Mucho más que eso. Entró en el cine dibujando, diseñando, era pintor. Los españoles de su oficio que hoy son llamados a Hollywood, perdónenme, son nada frente al talento de José Luis López Vázquez; ese español de negro que tanto nos definió cultural y genéticamente. Todos tenemos, en nosotros mismos, una mueca que no nos pertenece, es la que hemos copiado o visto, o se nos ha contagiado de este actor inconmensurable. Cada uno de nosotros, público sorprendido, nos hemos sentido aprisionados en una cabina como la suya; con una desesperación como la suya. Y, sin quererlo, nos hemos echado a reír con su figura como de dibujo de Mingote.

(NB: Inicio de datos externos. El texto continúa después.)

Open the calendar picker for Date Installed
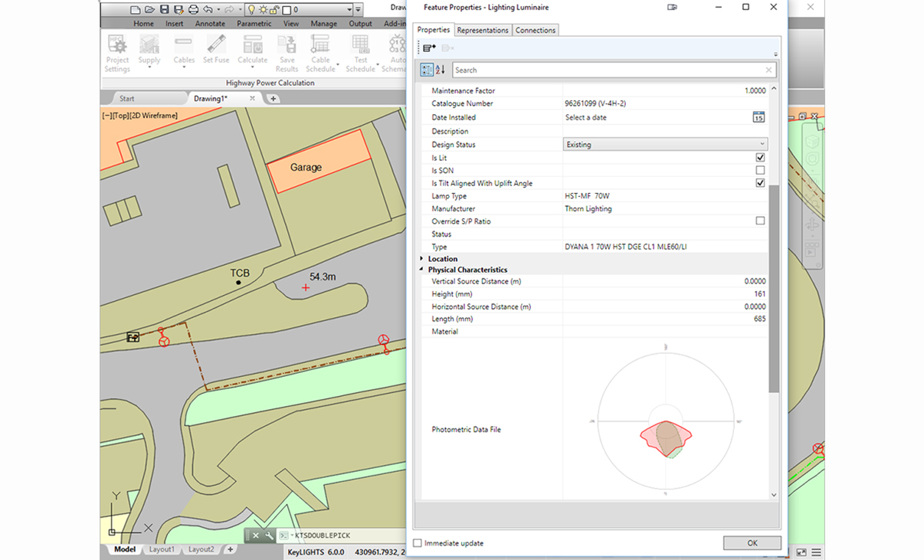Image resolution: width=924 pixels, height=560 pixels. point(758,117)
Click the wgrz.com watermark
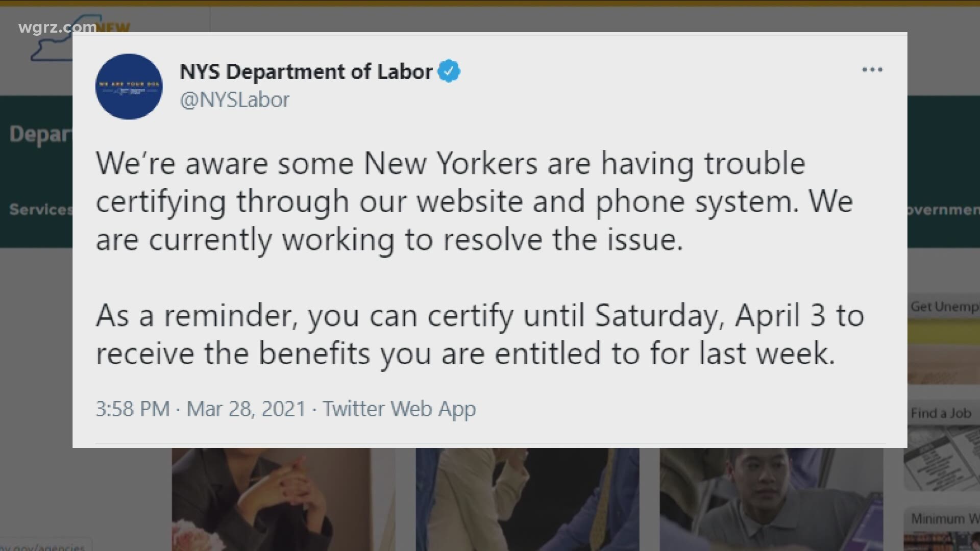This screenshot has height=551, width=980. tap(57, 27)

Tengo la sensación de que está acabando una época irrepetible, esa del cine español que superó todas las barreras de un tiempo sin libertades a base de inteligencia, de imaginación, de creación. Tengo la sensación de que López Vázquez ha dado el primer paso, como guía y abanderado de una generación maravillosa, siguiendo la estela sideral de otros compañeros irrepetibles de la escena; sobre el escenario o sobre el plató, del cine o la televisión. Quiero volver a ver todas sus películas, sentarme frente a la pantalla y observarle minuciosamente; no sólo en su lado cómico excepcional, o fraternal (La gran familia), si no en su versátil profesionalidad (Mi querida señorita o Pipermint Frappé), donde el actor dio su salto personal en el vacío del drama, del filme de autor.

No quiso ir a América (como Picasso) y no hace mucho -porque el tiempo pasa demasiado aprisa- se llegó hasta Murcia enamorándose de algo nuestro; durante algunos meses le vimos transitar nuestras aceras como recién salido de una escena de Berlanga, con gabardina y luces proustianas; con una bandeja de pasteles de carne de Bonache en las palmas de las manos. Tarde de primavera en la madurez de su vida; sol y sol en las sombras de toda una existencia delante de las cámaras.

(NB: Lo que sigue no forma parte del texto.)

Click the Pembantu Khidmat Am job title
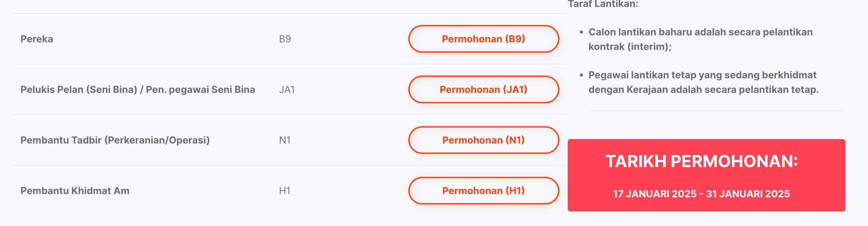 tap(75, 191)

López Vázquez ha sido la imagen reflejada en el espejo, el autorretrato de un país entristecido y necesitado de un humor propio que tenía que confundirse con el amor propio; en la vitalidad necesaria para resistir las décadas y décadas. Imposible de ser doblado, de poner voz a su gesto, nos ganó a cada uno de sus espectadores, boca a boca, beso a beso, ternura a ternura, en una nostálgica existencia de un curioso cine español, representativo del gris medio generalizado.

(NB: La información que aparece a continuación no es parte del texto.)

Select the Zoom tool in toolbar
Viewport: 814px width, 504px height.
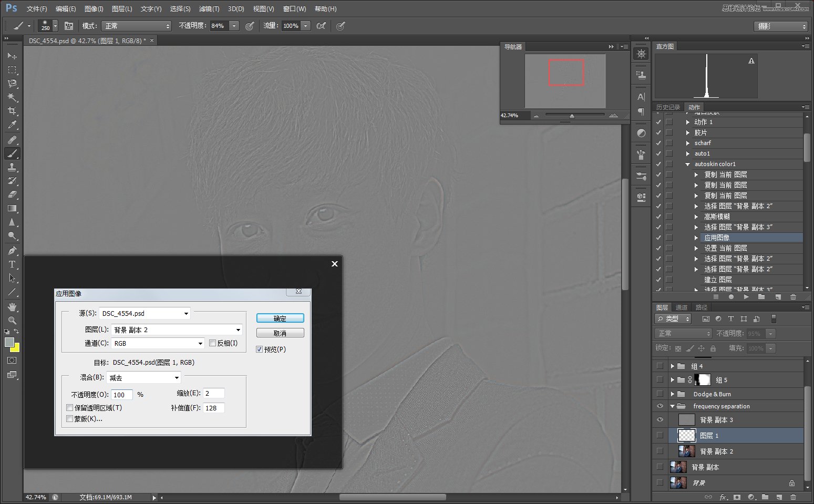(x=12, y=320)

Se ha ido, por suerte para las conciencias culturales, habiendo sido reconocido; haciendo alarde de cierta discreción final ante el atardecer obligado; con un gesto dulce y amargo en la última mirada pública. Nuestro vacío se llenará de celuloide, de sus interpretaciones, de la ingenuidad de su personaje que era él mismo. Hasta siempre con mi admiración, José Luis López Vázquez, actor y mucho más que eso.